Le droit à l’oubli renforcé
En commission, les sénateurs sont également parvenus à imposer le raccourcissement du délai du « droit à l’oubli » pour les cancers à cinq ans, ainsi que son élargissement à l’hépatite C. Le dispositif actuel, dans le cadre de la Convention collective AERAS (« s’assurer et emprunter avec un risque aggravé de santé »), prévoyait ce droit à l’oubli uniquement pour les personnes ayant souffert d’un cancer, qui n’étaient plus tenues de le déclarer passé un délai de 10 ans après la fin de leur traitement. Réclamée par les associations de patients depuis le début du quinquennat, cette mesure était une promesse du candidat Emmanuel Macron, lors de sa campagne en 2017. Le texte prévoit qu’un élargissement à d’autres pathologies, comme le diabète et le Sida, fasse l’objet de négociations entre les différents acteurs de la Convention AERAS.

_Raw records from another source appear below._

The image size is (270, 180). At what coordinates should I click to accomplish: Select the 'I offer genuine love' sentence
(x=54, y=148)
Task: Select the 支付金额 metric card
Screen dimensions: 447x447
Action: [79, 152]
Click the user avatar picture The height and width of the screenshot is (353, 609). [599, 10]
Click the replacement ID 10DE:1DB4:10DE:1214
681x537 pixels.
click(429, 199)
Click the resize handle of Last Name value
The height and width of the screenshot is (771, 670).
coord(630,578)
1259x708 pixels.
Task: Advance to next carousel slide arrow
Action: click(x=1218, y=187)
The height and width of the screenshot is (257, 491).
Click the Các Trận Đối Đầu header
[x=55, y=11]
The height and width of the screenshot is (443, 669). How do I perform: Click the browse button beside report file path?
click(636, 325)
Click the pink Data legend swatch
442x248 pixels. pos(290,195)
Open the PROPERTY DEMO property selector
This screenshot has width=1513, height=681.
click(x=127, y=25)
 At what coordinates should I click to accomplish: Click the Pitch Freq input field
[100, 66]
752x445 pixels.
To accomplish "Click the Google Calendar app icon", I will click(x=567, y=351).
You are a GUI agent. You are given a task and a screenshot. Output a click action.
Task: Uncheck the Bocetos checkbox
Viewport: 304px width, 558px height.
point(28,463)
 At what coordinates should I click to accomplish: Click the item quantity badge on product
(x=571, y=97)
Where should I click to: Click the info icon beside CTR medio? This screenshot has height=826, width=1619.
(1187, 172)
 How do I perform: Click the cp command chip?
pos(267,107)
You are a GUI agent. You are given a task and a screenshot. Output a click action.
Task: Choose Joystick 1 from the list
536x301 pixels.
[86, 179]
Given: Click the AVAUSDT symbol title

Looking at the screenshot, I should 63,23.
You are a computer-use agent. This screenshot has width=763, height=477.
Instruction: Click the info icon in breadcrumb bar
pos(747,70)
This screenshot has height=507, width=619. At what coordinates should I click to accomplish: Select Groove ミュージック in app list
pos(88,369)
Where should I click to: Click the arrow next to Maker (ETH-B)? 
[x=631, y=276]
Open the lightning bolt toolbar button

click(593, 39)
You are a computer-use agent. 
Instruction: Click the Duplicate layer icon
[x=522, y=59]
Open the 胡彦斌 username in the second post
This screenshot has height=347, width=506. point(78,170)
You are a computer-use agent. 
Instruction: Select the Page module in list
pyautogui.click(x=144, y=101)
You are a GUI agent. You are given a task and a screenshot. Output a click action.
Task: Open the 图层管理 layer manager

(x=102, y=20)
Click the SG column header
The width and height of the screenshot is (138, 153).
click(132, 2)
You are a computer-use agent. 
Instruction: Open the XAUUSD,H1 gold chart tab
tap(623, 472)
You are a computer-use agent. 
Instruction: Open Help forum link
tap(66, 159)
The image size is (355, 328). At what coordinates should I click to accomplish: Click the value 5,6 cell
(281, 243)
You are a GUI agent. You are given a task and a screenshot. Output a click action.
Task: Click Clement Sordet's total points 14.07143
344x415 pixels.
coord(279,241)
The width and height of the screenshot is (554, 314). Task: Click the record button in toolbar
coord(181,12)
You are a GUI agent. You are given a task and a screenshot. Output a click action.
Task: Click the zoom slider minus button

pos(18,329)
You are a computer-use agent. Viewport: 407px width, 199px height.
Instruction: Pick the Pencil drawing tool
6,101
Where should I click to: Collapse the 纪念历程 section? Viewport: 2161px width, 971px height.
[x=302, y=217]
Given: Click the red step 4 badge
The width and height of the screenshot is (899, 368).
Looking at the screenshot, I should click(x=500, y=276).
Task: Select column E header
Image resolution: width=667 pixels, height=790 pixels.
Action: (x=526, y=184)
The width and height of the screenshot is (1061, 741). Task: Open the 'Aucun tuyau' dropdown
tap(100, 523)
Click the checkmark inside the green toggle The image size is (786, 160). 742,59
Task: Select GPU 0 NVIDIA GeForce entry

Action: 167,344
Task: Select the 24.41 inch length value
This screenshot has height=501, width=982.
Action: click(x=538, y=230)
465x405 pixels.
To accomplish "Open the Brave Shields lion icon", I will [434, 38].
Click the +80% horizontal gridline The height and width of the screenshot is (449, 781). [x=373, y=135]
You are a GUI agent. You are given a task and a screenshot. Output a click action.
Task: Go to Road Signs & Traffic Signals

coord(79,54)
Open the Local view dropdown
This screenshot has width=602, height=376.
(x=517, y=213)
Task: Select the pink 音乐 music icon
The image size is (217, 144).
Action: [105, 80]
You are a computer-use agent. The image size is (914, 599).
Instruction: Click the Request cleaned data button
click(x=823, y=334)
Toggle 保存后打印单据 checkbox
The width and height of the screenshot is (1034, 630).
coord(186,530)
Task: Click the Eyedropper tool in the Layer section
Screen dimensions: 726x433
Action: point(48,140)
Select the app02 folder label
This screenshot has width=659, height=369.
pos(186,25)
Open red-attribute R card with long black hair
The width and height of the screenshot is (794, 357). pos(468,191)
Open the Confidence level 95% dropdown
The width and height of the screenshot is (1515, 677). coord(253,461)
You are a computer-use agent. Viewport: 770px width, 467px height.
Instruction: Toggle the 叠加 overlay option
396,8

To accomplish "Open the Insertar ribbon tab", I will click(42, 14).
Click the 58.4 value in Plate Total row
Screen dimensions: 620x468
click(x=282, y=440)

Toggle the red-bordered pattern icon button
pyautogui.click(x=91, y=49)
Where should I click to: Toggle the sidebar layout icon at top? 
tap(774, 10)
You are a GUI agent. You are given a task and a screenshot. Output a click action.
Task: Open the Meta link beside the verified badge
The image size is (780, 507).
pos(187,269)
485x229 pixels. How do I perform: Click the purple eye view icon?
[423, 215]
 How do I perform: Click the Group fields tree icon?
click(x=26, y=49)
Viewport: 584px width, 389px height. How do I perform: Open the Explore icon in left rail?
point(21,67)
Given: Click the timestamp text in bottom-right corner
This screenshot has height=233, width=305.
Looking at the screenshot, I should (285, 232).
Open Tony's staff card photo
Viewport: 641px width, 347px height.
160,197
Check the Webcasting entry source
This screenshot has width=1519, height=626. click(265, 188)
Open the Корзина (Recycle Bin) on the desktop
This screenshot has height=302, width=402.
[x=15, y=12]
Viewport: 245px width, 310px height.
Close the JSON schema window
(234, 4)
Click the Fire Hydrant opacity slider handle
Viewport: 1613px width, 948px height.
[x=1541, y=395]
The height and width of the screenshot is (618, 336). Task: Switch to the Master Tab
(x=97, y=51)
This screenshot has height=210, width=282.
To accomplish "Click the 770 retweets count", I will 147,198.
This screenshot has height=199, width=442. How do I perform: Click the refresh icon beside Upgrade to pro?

« Même si nous espérions que le texte élargisse le droit à l’oubli au VIH, nous sommes très satisfaits que les pouvoirs publics aient imposé que ces négociations soient concluantes, et qu’ils aient indiqué qu’ils reprendraient la main sur le dossier dans le cas contraire », applaudit Bruno Lamothe.
Daniel Gremillet abonde : « C’est maintenant le rôle de la Convention de trouver un accord. Mais il y a une date butoir au 31 juillet 2022 et, en cas d’échec des négociations, le gouvernement pourra prendre la décision de cet élargissement par décret ».
Le changement d’assurance facilité
La proposition de loi initiale, « pour un accès plus juste, plus simple et plus transparent au marché de l’assurance emprunteur », s’était d’abord concentrée sur la possibilité de changer, sans frais et à tout moment, l’assurance des prêts immobiliers. Avec pour but de renforcer la concurrence entre banque et assureurs, aujourd’hui en situation que quasi-monopole. Un amendement déposé par les sénateurs impose que les clients soient informés chaque année de cette possibilité par les banques et assurances elles-mêmes.